----- Record excerpts

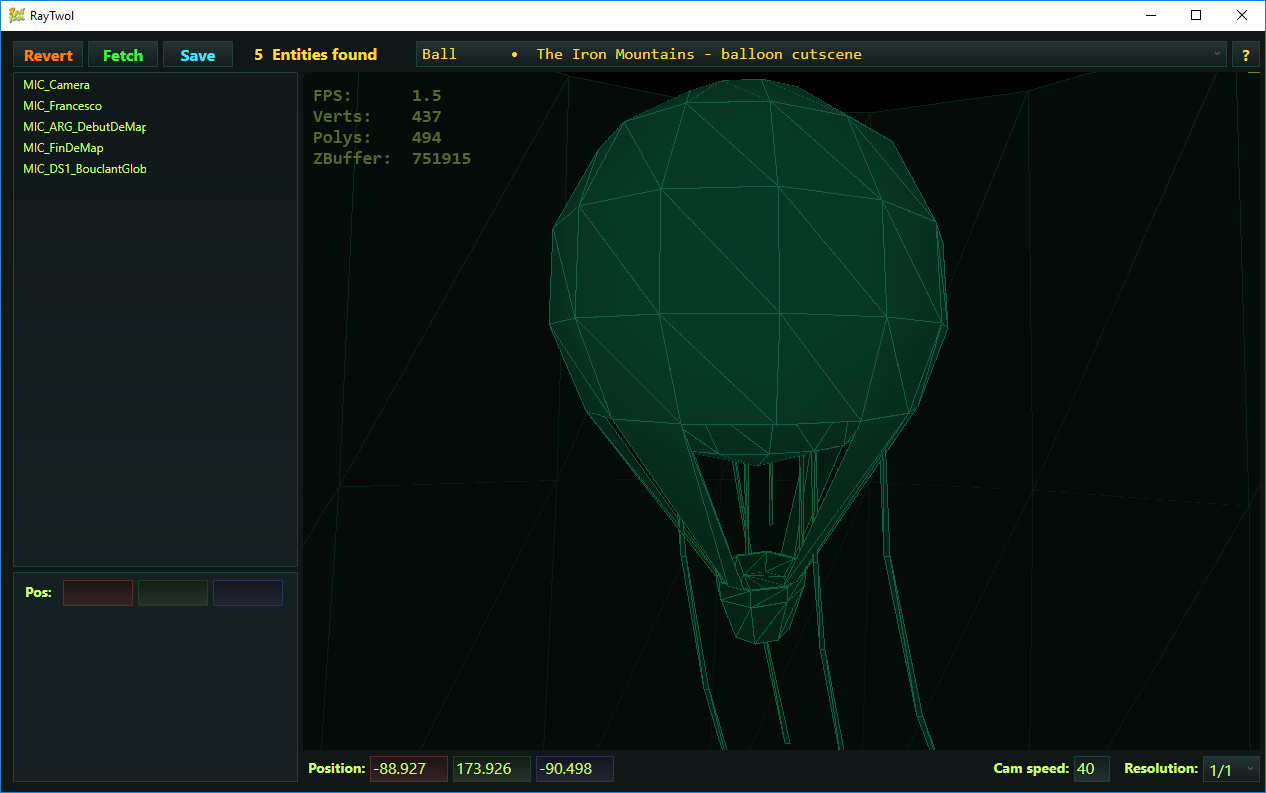Click the red entity Pos X field

tap(98, 593)
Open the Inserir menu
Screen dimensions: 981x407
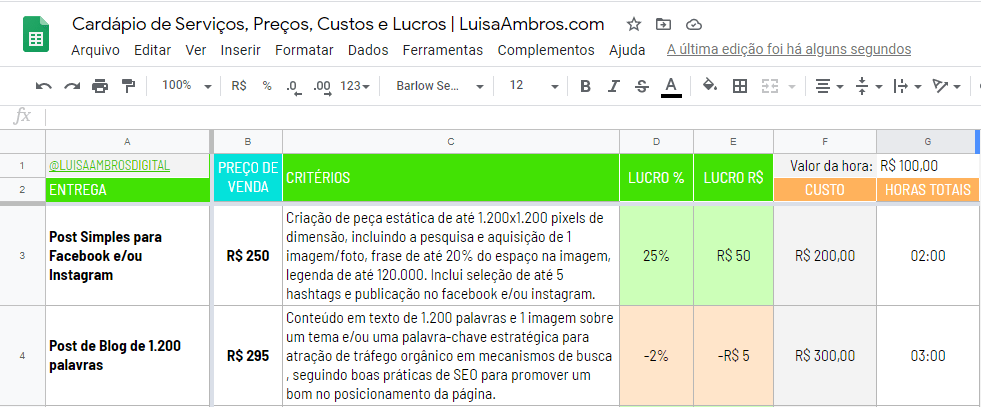pyautogui.click(x=240, y=49)
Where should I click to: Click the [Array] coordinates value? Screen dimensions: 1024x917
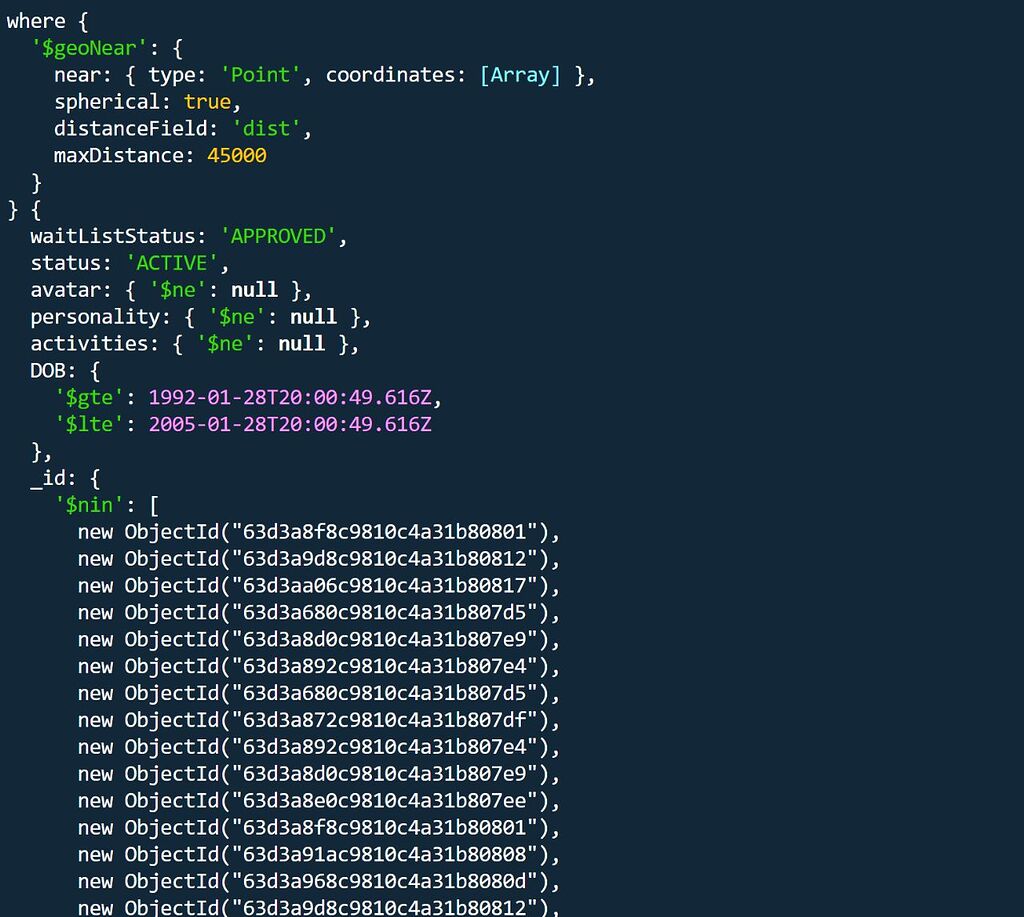point(520,75)
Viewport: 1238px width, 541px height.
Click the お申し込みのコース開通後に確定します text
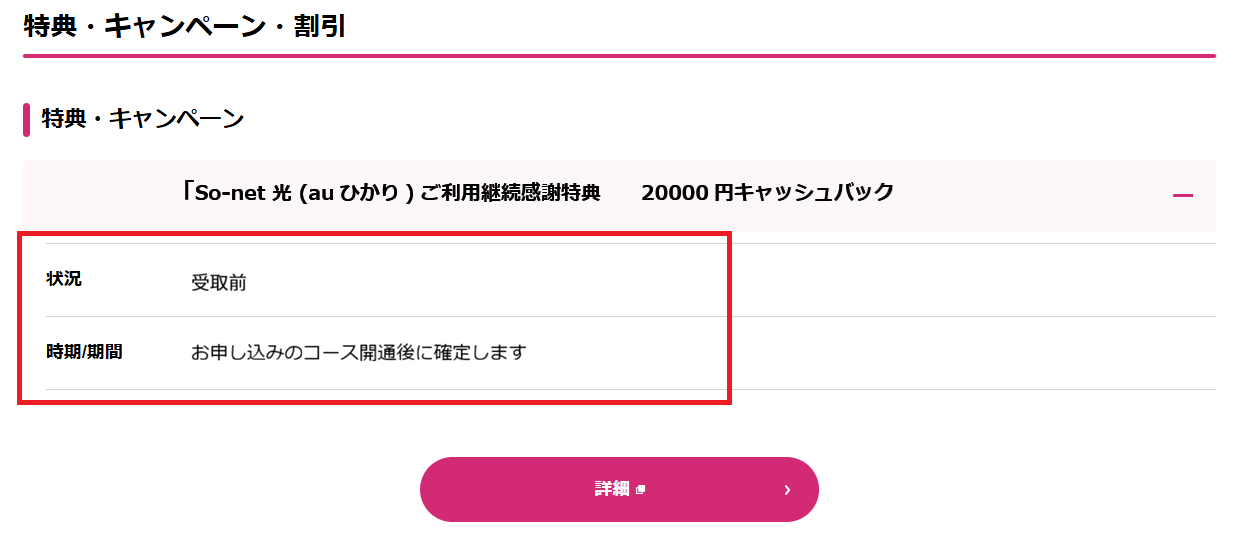(358, 353)
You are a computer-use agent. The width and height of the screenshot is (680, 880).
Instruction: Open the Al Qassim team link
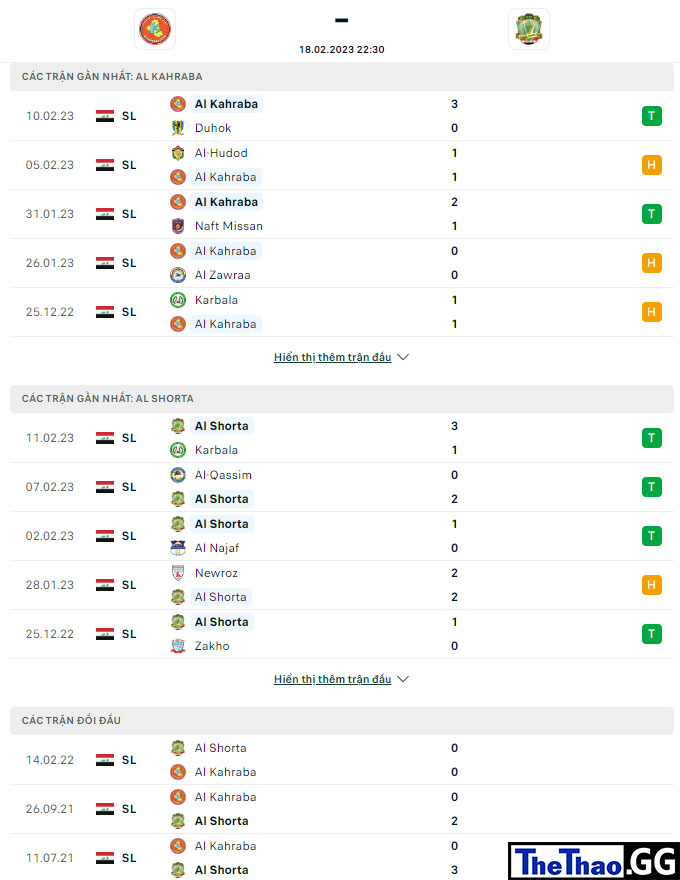click(223, 475)
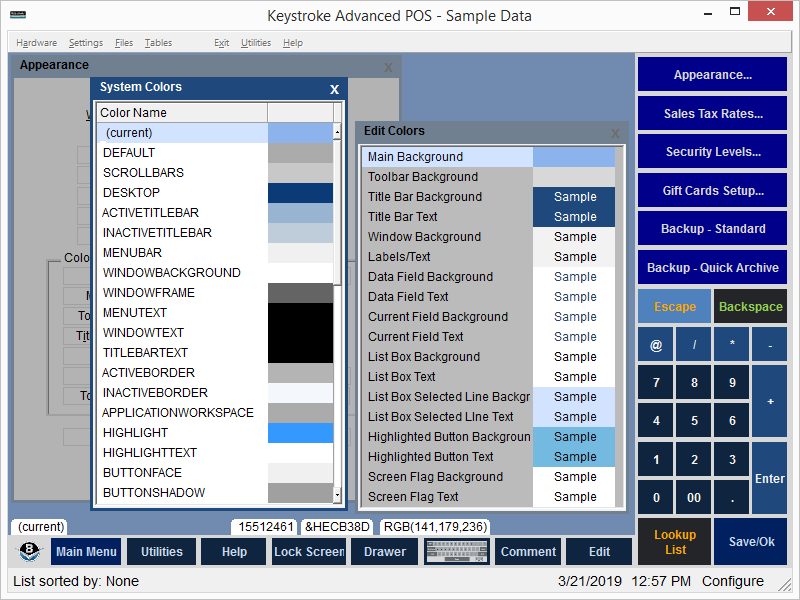Select the DESKTOP color swatch
This screenshot has width=800, height=600.
(300, 193)
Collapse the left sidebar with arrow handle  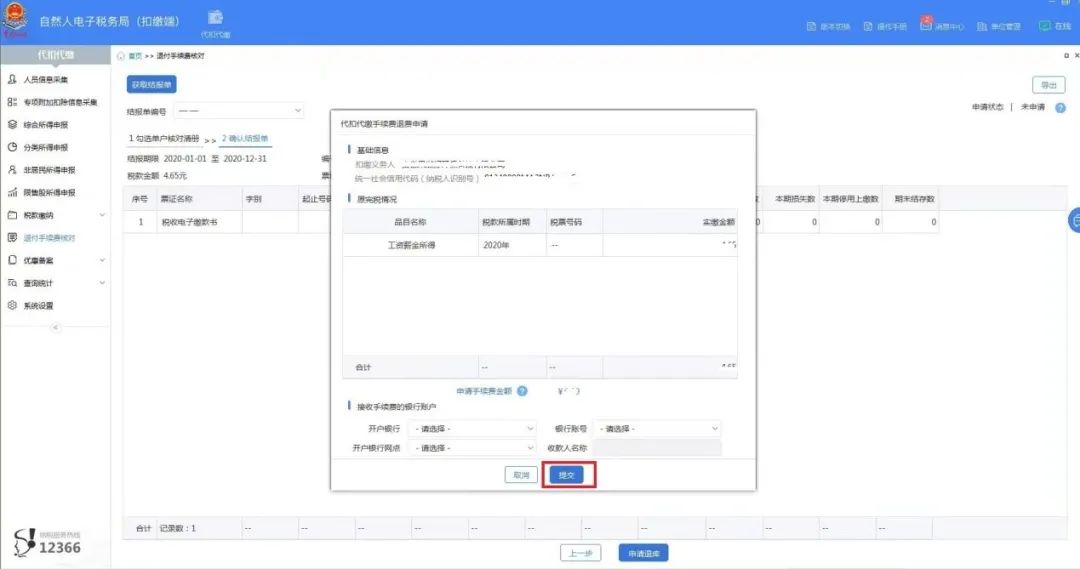[x=55, y=327]
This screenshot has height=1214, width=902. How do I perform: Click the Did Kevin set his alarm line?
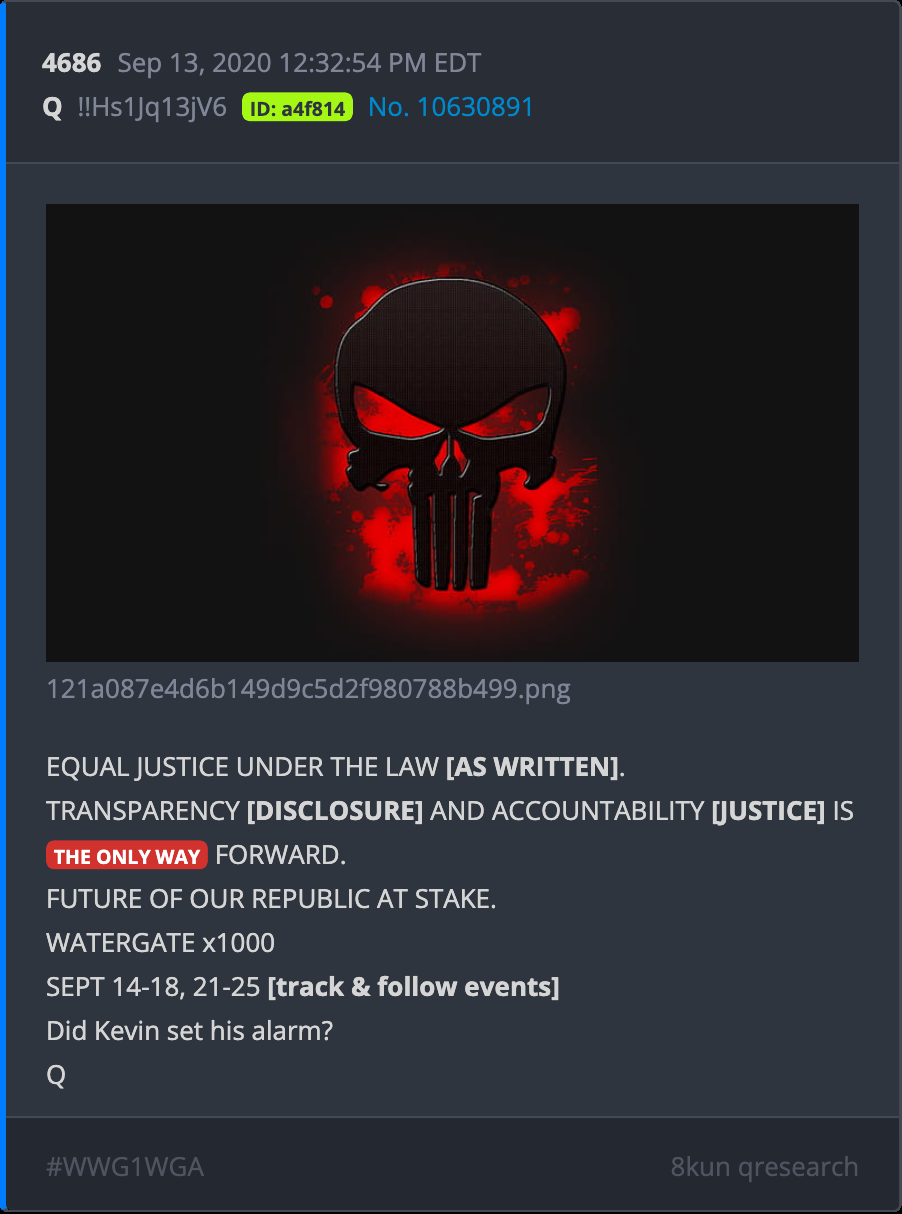click(x=189, y=1031)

----------

## What you should do
Using the entries above, repeat exactly the lines from the one with "Screen dimensions: 981x407" to the one with "You are a computer-use", both included, and leave the pictures behind.

## Solution to this exercise
Screen dimensions: 981x407
pyautogui.click(x=240, y=49)
Where should I click to: Click the [Array] coordinates value? Screen dimensions: 1024x917
point(520,75)
Viewport: 1238px width, 541px height.
Click the お申し込みのコース開通後に確定します text
(358, 353)
You are a computer-use agent. The width and height of the screenshot is (680, 880).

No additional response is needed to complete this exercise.